Ottawa (Ontario), le 20 septembre 2007

EN PRÉSENCE DE MONSIEUR LE JUGE DE MONTIGNY

 

ENTRE :

ASHRAF EBADI GHAVIDEL

demanderesse

 

et

 

LE MINISTRE DE LA CITOYENNETÉ ET DE L’IMMIGRATION

défendeur

 

 

MOTIFS DE L’ORDONNANCE ET ORDONNANCE

 

[1]               Il s’agit d’une demande de contrôle judiciaire d’une décision rendue le 22 février 2007 par laquelle l’agente d'examen des risques avant renvoi (l’agente), A. Bremner, a rejeté la demande d’examen des risques avant renvoi (l’ERAR) de la demanderesse. Cette dernière a présenté le 6 mars 2007 une demande de sursis à l’exécution de son renvoi, laquelle a été rejetée le 17 avril 2007. La demanderesse a donc été renvoyée du Canada le 29 avril 2007.

 

[2]               Après avoir examiné attentivement les dossiers déposés par les parties, ainsi que leurs observations écrites et orales, je conclus que la présente demande de contrôle judiciaire devrait être rejetée pour les motifs qui suivent.

 

FAITS

 

[3]               Mme Ghavidel est une citoyenne de l’Iran qui est arrivée au Canada munie d’un visa de visiteur en septembre 2002 pour venir voir son fils. Le 14 février 2003, soit environ un mois avant l’expiration de son visa de visiteur, elle a déposé une demande d’asile en alléguant qu’elle était exposée à un risque en Iran en raison des activités politiques de son fils et du fait qu’elle était propriétaire d’un salon de coiffure. En janvier 2005, la Section de la protection des réfugiés (la SPR) a rejeté sa demande d’asile, et la Cour fédérale a rejeté sa demande d’autorisation et de contrôle judiciaire le 15 avril 2005. La SPR a jugé que Mme Ghavidel n’était pas crédible et qu’elle n’appartenait pas à un groupe social en particulier. Elle a également souligné que Mme Ghavidel n’avait pas allégué qu’elle avait été victime de violence conjugale et que son époux l’avait aidée dans sa démarche pour venir au Canada.

 

[4]               Le 14 juin 2005, Mme Ghavidel a donc présenté une première demande d’examen des risques avant renvoi fondée sur les mêmes motifs que ceux qu’elle avait exposés devant la SPR, ainsi que sur son engagement au sein de l’Église chrétienne pendant son séjour au Canada. Le 28 décembre 2006, sa demande d’ERAR a été rejetée sur le fondement que les risques allégués avaient déjà été évalués par la SPR. Quant à l’argument relatif à son engagement au sein de l’Église chrétienne, l’agente d’ERAR ne l’a pas accepté car  elle a jugé que cet engagement se limitait à un intérêt général. La demanderesse a effectivement été baptisée le 26 novembre 2006 mais n’a pas présenté à l’agente d’ERAR d’observations supplémentaires à cet égard en raison de renseignements erronés qu’elle avait reçus de Citoyenneté et Immigration Canada.

 

[5]               Le 13 février 2007, la demanderesse a présenté une deuxième demande d’ERAR fondée sur sa conversion au christianisme et sa crainte d’être maltraitée par un mari violent, laquelle demande a été rejetée par l’agente dans une décision rendue le 22 février 2007.

ENREGISTREMENTS FOURNIS:
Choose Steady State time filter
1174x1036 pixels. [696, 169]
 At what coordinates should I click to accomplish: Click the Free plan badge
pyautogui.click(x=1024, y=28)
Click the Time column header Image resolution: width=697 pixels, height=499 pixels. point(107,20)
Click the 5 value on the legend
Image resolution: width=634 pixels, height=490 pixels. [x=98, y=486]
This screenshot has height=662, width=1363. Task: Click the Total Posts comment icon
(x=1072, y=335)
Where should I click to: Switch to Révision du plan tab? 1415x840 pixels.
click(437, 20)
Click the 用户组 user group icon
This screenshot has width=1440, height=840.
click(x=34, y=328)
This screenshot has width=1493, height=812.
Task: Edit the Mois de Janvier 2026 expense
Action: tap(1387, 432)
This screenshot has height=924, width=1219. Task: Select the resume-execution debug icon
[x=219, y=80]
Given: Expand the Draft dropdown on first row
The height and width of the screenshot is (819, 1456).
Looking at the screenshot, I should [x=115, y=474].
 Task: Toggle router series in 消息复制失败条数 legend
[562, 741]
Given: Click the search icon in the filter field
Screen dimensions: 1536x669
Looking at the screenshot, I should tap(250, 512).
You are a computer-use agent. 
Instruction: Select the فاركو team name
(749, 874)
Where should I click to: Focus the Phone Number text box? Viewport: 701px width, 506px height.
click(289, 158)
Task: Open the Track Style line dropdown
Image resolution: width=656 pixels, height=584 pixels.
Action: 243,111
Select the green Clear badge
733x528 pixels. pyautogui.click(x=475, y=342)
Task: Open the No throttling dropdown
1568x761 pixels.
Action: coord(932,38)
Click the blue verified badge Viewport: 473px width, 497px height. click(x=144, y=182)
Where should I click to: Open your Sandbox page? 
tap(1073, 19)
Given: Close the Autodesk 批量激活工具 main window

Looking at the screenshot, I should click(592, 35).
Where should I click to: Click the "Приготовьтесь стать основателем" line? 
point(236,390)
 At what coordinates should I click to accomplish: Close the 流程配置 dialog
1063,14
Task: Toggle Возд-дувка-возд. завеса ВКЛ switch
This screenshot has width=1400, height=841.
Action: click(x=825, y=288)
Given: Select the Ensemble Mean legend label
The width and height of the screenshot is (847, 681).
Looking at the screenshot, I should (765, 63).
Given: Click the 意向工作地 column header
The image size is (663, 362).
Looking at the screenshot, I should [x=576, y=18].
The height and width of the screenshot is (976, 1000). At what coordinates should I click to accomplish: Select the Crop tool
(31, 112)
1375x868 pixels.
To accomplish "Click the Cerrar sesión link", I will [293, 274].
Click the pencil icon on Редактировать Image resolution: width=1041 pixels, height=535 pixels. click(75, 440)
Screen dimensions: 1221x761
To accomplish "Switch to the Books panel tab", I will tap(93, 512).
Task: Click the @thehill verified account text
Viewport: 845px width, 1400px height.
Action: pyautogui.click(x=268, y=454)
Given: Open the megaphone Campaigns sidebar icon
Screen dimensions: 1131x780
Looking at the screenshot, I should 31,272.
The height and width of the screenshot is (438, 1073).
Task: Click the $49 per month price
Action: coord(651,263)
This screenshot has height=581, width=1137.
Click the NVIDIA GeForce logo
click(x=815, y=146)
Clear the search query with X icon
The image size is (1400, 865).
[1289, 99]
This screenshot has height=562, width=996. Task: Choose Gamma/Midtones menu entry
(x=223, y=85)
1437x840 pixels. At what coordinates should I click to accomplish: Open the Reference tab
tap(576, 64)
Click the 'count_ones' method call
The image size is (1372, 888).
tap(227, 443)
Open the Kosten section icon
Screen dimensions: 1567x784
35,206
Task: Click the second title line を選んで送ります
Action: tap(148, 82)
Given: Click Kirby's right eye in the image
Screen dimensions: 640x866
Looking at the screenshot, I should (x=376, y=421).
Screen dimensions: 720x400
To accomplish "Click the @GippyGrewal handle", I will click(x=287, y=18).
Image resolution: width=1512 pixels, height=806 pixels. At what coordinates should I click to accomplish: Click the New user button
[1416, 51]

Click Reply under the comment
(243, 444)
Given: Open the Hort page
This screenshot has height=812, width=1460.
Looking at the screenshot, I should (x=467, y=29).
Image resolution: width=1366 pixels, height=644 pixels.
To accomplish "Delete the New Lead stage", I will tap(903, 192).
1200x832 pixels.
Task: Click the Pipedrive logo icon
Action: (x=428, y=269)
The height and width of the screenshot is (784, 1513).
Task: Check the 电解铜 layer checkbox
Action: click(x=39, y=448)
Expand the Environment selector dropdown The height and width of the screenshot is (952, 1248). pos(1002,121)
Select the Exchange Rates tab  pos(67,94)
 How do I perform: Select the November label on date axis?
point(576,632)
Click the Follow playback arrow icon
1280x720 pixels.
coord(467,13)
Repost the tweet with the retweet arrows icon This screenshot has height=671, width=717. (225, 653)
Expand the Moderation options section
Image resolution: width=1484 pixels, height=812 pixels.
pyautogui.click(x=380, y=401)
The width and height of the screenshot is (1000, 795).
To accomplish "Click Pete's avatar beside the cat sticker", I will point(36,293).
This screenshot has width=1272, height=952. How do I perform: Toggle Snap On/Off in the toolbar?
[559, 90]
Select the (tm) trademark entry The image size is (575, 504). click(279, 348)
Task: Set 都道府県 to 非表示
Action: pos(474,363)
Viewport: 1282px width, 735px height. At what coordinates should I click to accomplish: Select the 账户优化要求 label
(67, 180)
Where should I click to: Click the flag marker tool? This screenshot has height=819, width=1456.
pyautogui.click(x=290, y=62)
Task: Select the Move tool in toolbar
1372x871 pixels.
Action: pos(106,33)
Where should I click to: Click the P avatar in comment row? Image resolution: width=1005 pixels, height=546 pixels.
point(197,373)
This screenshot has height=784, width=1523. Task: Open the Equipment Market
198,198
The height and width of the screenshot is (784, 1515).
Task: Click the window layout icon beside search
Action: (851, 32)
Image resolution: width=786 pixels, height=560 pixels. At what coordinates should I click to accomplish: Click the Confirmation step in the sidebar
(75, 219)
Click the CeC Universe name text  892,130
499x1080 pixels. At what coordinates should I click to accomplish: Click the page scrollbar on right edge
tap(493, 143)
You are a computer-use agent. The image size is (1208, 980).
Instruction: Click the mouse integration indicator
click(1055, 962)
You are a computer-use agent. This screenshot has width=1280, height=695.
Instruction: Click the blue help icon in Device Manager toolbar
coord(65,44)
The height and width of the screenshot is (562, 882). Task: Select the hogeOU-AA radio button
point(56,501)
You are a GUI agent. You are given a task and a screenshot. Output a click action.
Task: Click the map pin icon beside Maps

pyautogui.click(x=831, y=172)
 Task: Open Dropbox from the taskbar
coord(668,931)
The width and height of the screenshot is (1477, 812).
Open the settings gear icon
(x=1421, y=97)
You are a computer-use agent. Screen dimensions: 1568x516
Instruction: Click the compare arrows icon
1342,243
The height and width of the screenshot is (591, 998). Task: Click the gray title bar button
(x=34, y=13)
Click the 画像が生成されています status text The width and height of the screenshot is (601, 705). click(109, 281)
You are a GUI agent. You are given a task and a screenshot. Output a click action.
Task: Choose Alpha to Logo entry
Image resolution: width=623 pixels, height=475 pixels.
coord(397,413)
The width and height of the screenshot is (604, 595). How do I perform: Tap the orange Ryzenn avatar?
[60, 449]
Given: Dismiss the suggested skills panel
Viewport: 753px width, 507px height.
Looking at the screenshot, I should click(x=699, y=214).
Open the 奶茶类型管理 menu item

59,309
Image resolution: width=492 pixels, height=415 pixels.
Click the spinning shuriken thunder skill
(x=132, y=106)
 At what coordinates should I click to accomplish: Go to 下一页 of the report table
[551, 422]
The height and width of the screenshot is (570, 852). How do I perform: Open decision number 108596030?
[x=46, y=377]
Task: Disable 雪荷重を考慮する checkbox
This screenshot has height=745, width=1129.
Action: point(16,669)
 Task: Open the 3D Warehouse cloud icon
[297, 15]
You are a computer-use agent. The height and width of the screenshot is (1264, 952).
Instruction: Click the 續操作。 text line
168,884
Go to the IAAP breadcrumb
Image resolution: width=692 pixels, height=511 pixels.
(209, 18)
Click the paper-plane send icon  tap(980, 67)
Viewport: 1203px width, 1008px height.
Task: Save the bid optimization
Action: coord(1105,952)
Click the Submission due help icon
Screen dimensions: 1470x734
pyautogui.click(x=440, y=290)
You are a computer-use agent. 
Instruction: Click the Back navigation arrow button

CONSIGNE:
Répondez aux questions suivantes d'après le texte.
1. Quand Mme Ghavidel est-elle arrivée au Canada, et avec quel visa ?
2. À quelle date la demanderesse a-t-elle été baptisée ?
3. À quelle date la demanderesse a-t-elle été renvoyée du Canada ?
Les enregistrements constituent un matériel distinct du texte.

RÉPONSE:
1. En septembre 2002, munie d'un visa de visiteur.
2. Le 26 novembre 2006.
3. Le 29 avril 2007.